This is the home page for NYU's Computer Science Theory seminar, hosted jointly by the Courant Theoretical Computer Science Group and the Tandon Algorithms and Foundations Group.

Time and Location:

Thursday, 11AM
Warren Weaver Hall
251 Mercer Street
Room 202

You can sign up for the Theory Seminar mailing list here. For more information, or if you would like to invite a speaker or give a talk, please contact Christopher Musco.

Fall 2022

Sept. 22
  • Vladimir Podolskii (NYU)
  • Abstract: We consider sorting networks that are constructed from comparators of arity k>2. That is, in our setting the arity of the comparators — or, in other words, the number of inputs that can be sorted at the unit cost — is a parameter. We study its relationship with two other parameters — n, the number of inputs, and d, the depth. This model received considerable attention. Partly, its motivation is to better understand the structure of sorting networks. In particular, sorting networks with large arity are related to recursive constructions of ordinary sorting networks. Additionally, studies of this model have natural correspondence with a recent line of work on constructing circuits for majority functions from majority gates of lower fan-in.

    We obtain the first lower bounds on the arity of constant-depth sorting networks. More precisely, we consider sorting networks of depth d up to 4, and determine the minimal k for which there is such a network with comparators of arity k. For depths d=1, 2 we observe that k=n. For d=3 we show that k=n/2. For d=4 the minimal arity becomes sublinear: k=\Theta(n^{2/3}). This contrasts with the case of majority circuits, in which k=O(n^{2/3}) is achievable already for depth d=3.

    Joint work with Natalia Dobrokhotova-Maikova and Alexander Kozachinskiy:

    Bio: Vladimir Podolskii defended his PhD thesis in 2009 in Moscow State University. His research areas are computational complexity, tropical algebra, applications of complexity theory to databases augmented with logical theories. Until recently he worked in Steklov Mathematical Institute (Moscow) and HSE University (Moscow).
Sept. 29
  • Sepehr Assadi (Rutgers)

· · · · · · ·

__PARTS OF THE EXERCISE__
1. Copy the records word for word, beginning at the line that contains "The height and width of the screenshot is (804, 452)." and stopping after the line that contains "Action: click(x=564, y=24)". Omit the pictures.
2. Pick up the NYU theory seminar page where it stops and keep writing it.
The seminar page and the records come from separate, unrelated sources.

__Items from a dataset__

· · · · · · ·

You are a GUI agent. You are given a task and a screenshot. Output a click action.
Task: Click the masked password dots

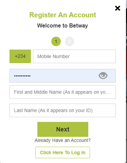pos(22,76)
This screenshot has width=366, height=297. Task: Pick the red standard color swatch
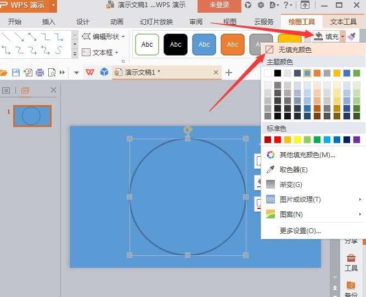278,140
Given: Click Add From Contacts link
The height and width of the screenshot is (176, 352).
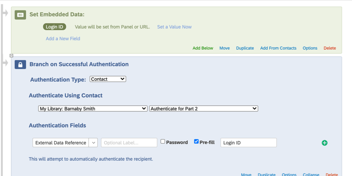Looking at the screenshot, I should [278, 48].
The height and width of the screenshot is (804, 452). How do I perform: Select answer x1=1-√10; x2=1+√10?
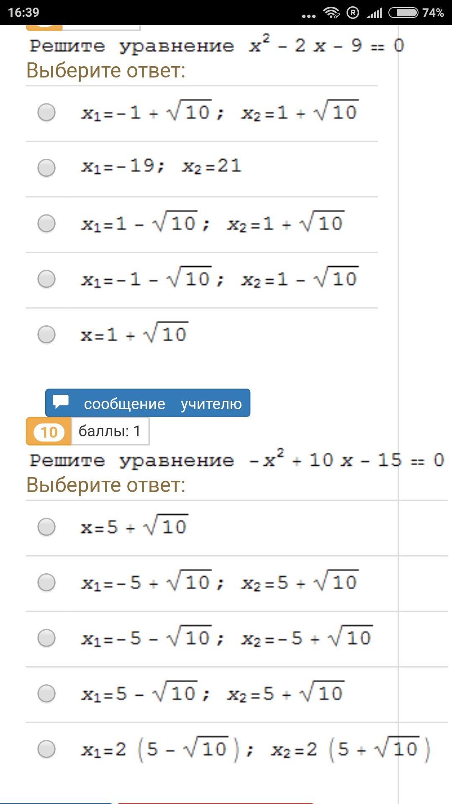[x=46, y=223]
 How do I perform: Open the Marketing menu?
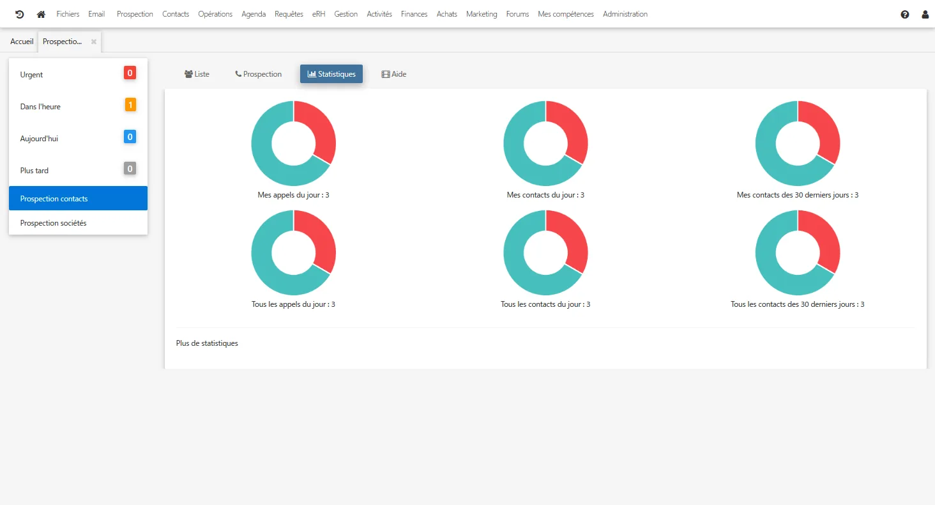coord(482,14)
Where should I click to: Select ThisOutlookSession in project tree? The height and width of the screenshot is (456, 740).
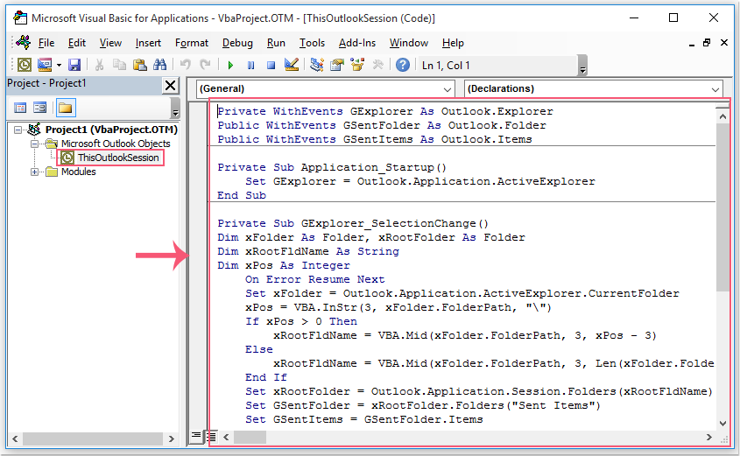click(x=117, y=158)
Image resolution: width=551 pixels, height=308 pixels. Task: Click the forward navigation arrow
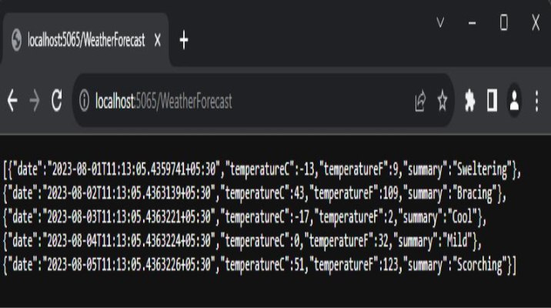[x=34, y=101]
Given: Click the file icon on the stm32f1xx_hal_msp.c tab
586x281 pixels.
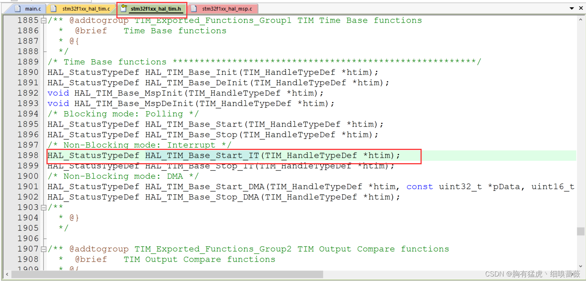Looking at the screenshot, I should [194, 8].
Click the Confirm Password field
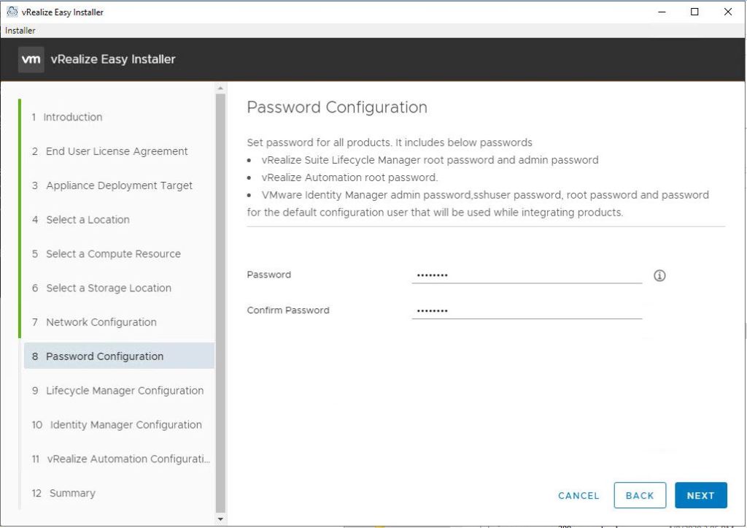Image resolution: width=747 pixels, height=528 pixels. click(x=526, y=310)
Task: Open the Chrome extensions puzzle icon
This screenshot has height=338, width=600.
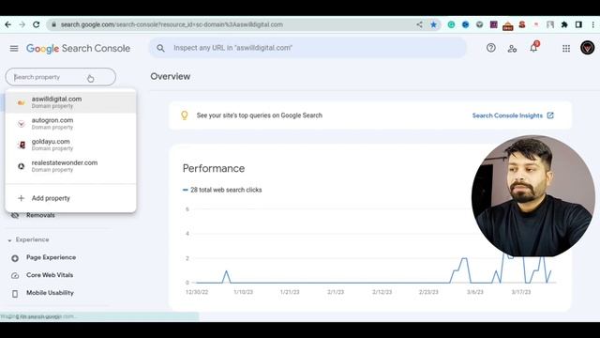Action: click(x=564, y=24)
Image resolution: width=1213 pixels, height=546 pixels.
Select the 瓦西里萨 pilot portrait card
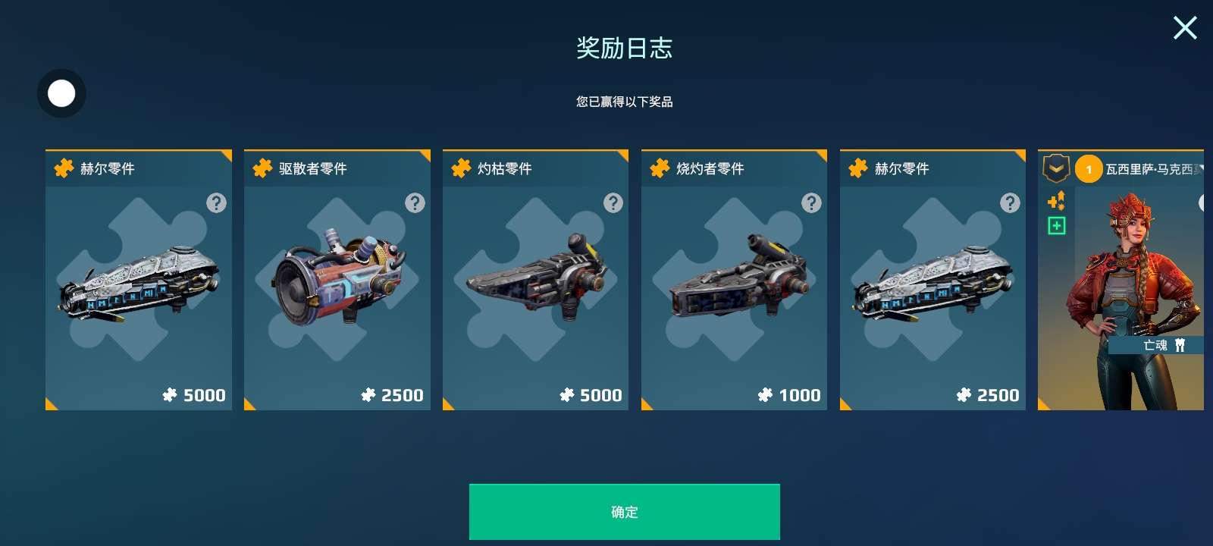[1121, 280]
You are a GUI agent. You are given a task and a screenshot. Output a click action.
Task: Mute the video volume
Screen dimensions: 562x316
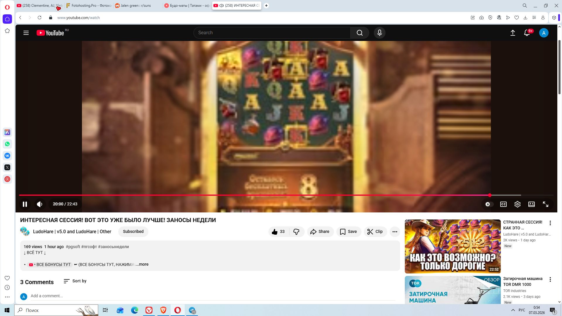click(x=40, y=204)
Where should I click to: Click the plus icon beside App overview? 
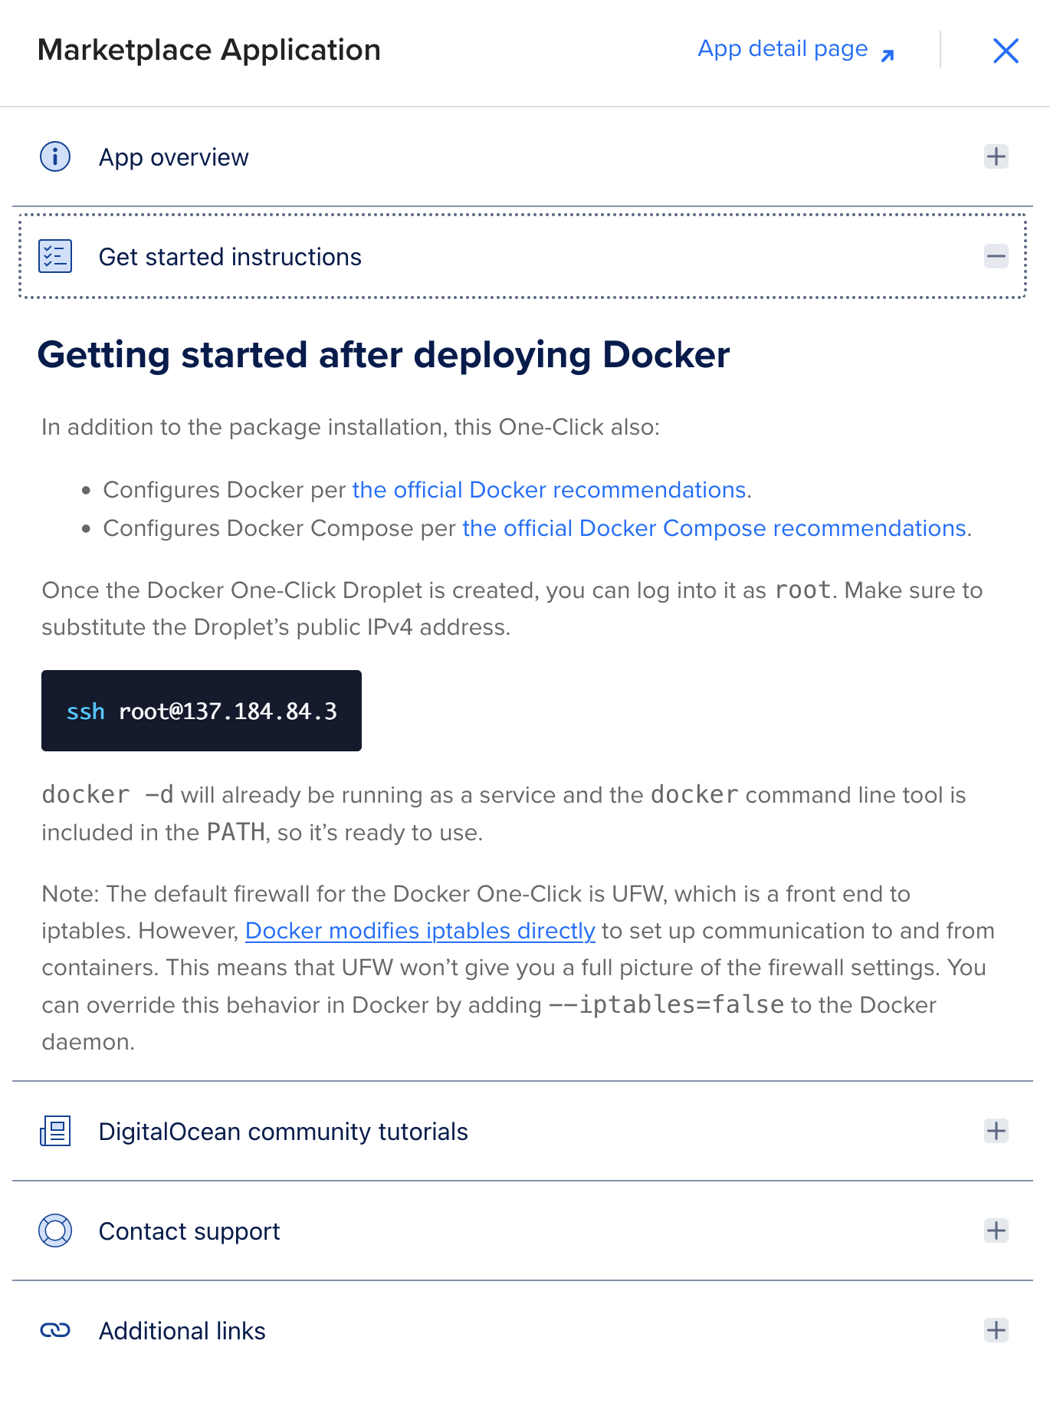996,156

· · · · · · ·

__RESPONSE LIST__
1.
The height and width of the screenshot is (804, 452). How do I perform: Select answer x1=1-√10; x2=1+√10?
[x=46, y=223]
 How do I perform: Open the Marketing menu?
coord(482,14)
Where should I click to: Select ThisOutlookSession in project tree? The height and width of the screenshot is (456, 740).
click(x=117, y=158)
Image resolution: width=551 pixels, height=308 pixels. Task: Click the forward navigation arrow
[x=34, y=101]
Given: Click the file icon on the stm32f1xx_hal_msp.c tab
586x281 pixels.
Looking at the screenshot, I should [194, 8].
Click the Confirm Password field
Image resolution: width=747 pixels, height=528 pixels. click(x=526, y=310)
Task: Open the Chrome extensions puzzle icon
This screenshot has height=338, width=600.
Action: click(x=564, y=24)

2.
  • Abstract: Recent breakthroughs in graph streaming have led to the design of single-pass semi-streaming algorithms for various graph coloring problems such as (Δ+1)-coloring, Δ-coloring, degeneracy-coloring, coloring triangle-free graphs, and others. These algorithms are all randomized in crucial ways and whether or not there is any deterministic analogue of them has remained an important open question in this line of work.

    In this talk, we will discuss our recent result that fully resolves this question: there is no deterministic single-pass semi-streaming algorithm that given a graph G with maximum degree Δ, can output a proper coloring of G using any number of colors which is sub-exponential in Δ. The proof is based on analyzing the multi-party communication complexity of a related communication game using elementary random graph theory arguments.

    Based on joint work with Andrew Chen (Cornell) and Glenn Sun (UCLA):
Oct. 6
  • Peng Zhang (Rutgers)
  • Abstract: Marcus, Spielman, and Srivastava (Annals of Mathematics, 2015) solved the Kadison-Singer Problem by proving a strong form of Weaver’s discrepancy conjecture. They showed that for all \(\alpha > 0\) and all lists of vectors of norm at most \(\sqrt{\alpha}\) whose outer products sum to the identity, there exists a signed sum of those outer products with operator norm at most \(\sqrt{8 \alpha} + 2 \alpha\). Besides its relation to the Kadison-Singer problem, Weaver’s discrepancy problem has applications in graph sparsification and randomized experimental design. In this talk, we will prove that it is NP-hard to distinguish such a list of vectors for which there is a signed sum that equals the zero matrix from those in which every signed sum has operator norm at least \(k \sqrt{\alpha}\), for some absolute constant \(k > 0\). Thus, it is NP-hard to construct a signing that is a constant factor better than that guaranteed to exist. This result is joint work with Daniel Spielman.
Oct. 13
  • Dominik Kempa (Stony Brook)
  • Abstract: TBA
Oct. 18
(this is a Tuesday!)

  • Yuval Rabani (Hebrew University of Jerusalem )
  • Abstract: We prove new bounds, mostly lower bounds, on the competitive ratio of a few online problems, including the \(k\)-server problem and other related problems. In particular:

    1. The randomized competitive ratio of the \(k\)-server problem is at least \(\Omega(\log^2 k)\) in some metric spaces. This refutes the long-standing randomized \(k\)-server conjecture that the competitive ratio is \(O(\log k)\) in all metric spaces.

    2. Consequently, there is a lower bound of \(\Omega(\log^2 n)\) on the competitive ratio of metrical task systems in some \(n\)-point metric spaces, refuting an analogous conjecture that in all \(n\)-point metric spaces the competitive ratio is \(O(\log n)\). This lower bound matches asymptotically the best previously known universal upper bound.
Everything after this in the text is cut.